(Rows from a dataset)
•••

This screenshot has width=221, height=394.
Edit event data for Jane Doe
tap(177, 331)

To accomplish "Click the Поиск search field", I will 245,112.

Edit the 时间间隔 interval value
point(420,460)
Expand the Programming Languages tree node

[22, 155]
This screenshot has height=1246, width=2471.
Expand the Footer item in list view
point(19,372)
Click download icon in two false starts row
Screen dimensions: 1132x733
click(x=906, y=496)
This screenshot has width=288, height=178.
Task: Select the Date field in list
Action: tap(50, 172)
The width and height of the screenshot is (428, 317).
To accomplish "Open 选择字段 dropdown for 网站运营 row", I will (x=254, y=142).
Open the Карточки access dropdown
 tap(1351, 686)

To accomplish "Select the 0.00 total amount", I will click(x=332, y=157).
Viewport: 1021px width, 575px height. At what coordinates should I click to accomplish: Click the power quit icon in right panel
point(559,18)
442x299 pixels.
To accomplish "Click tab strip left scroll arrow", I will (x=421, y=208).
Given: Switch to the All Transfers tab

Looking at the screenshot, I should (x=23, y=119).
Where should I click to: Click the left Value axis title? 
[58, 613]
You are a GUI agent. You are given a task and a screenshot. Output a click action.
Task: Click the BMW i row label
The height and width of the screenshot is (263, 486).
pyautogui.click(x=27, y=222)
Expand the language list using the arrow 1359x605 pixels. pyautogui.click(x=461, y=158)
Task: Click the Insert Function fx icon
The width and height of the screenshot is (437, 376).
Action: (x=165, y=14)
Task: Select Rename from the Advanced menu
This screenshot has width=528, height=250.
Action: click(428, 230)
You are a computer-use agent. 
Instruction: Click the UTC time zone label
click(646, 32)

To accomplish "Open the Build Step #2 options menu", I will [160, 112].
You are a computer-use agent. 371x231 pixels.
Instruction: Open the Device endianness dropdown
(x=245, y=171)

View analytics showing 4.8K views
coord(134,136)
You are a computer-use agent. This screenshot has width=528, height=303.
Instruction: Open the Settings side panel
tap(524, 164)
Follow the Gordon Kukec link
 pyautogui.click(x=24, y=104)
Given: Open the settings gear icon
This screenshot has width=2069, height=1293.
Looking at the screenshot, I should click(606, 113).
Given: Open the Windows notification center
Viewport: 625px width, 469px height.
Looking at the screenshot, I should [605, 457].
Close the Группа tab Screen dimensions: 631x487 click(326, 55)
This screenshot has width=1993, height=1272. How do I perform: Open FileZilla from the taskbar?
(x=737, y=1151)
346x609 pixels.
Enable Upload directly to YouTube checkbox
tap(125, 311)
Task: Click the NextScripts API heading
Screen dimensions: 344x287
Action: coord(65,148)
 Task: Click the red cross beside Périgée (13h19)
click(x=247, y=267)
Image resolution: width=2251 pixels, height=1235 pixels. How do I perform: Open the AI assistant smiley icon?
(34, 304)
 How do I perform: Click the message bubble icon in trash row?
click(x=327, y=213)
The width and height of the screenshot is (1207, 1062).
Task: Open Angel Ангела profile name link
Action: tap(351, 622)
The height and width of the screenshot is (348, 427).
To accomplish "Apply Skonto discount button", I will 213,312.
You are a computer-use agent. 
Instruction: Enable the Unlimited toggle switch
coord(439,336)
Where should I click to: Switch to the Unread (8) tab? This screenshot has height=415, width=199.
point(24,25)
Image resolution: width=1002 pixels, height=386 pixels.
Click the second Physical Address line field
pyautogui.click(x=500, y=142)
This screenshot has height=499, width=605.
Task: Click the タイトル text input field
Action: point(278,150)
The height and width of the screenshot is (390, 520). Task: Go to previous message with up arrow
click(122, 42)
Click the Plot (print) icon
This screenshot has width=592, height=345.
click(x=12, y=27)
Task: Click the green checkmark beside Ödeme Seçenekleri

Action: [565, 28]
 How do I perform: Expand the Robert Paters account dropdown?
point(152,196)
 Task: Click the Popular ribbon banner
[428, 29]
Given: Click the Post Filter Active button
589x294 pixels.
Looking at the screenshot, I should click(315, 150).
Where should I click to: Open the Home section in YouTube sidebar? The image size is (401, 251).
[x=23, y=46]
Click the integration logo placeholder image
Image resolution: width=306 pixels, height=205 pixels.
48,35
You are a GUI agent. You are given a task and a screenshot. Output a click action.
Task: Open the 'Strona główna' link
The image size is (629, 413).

•••

> What to work on
Print the lines of the data again exactly, beginning with the line that contains "Click the Plot (print) icon" and continuing through the end of the data.

> Answer below
Click the Plot (print) icon
This screenshot has width=592, height=345.
click(x=12, y=27)
Task: Click the green checkmark beside Ödeme Seçenekleri

Action: [565, 28]
 How do I perform: Expand the Robert Paters account dropdown?
point(152,196)
 Task: Click the Popular ribbon banner
[428, 29]
Given: Click the Post Filter Active button
589x294 pixels.
Looking at the screenshot, I should click(315, 150).
Where should I click to: Open the Home section in YouTube sidebar? The image size is (401, 251).
[x=23, y=46]
Click the integration logo placeholder image
Image resolution: width=306 pixels, height=205 pixels.
48,35
You are a GUI agent. You are given a task and a screenshot. Output a click action.
Task: Open the 'Strona główna' link
The image size is (629, 413).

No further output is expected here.